→ Records contained in a dataset:

==================================================

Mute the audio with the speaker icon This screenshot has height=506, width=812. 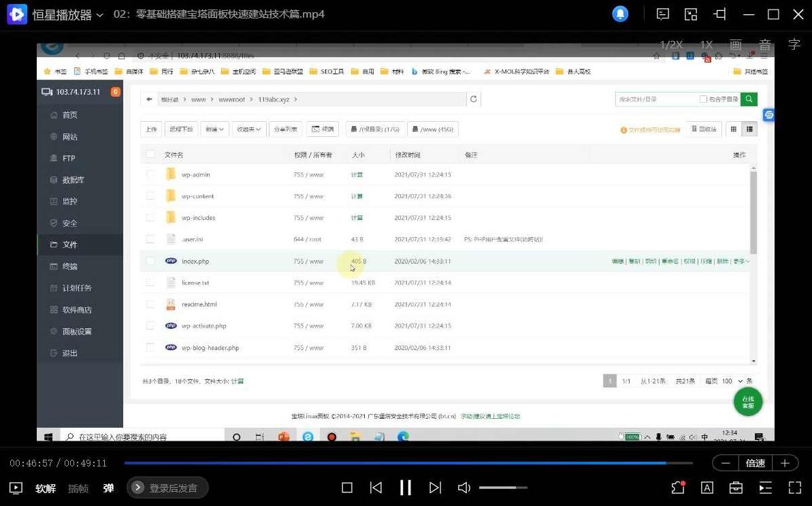[x=464, y=488]

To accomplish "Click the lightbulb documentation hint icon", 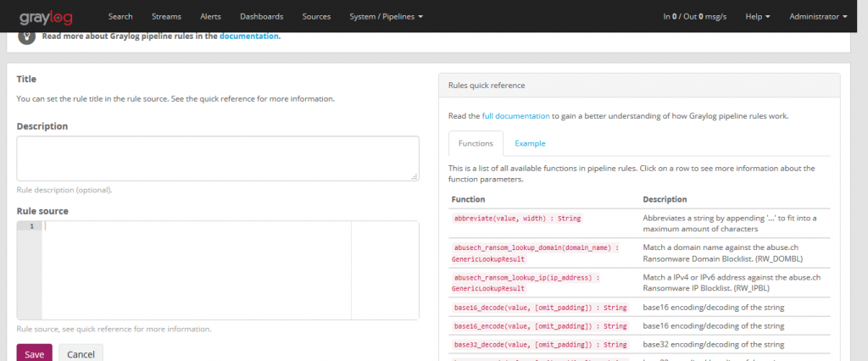I will click(x=29, y=36).
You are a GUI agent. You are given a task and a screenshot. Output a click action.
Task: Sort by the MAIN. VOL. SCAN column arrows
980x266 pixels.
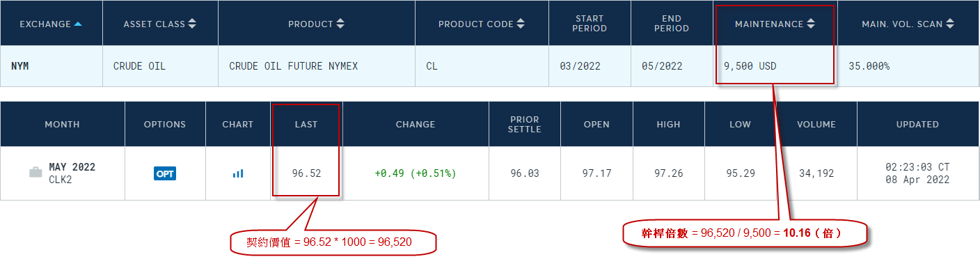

==================================================

→ WORK ITEM: Retype precisely, and only, the lines from the one holding "Task: Sort by" through the final line of the data above, with the pictures omitted.

→ RESPONSE AREA:
Task: Sort by the MAIN. VOL. SCAN column arrows
980x266 pixels.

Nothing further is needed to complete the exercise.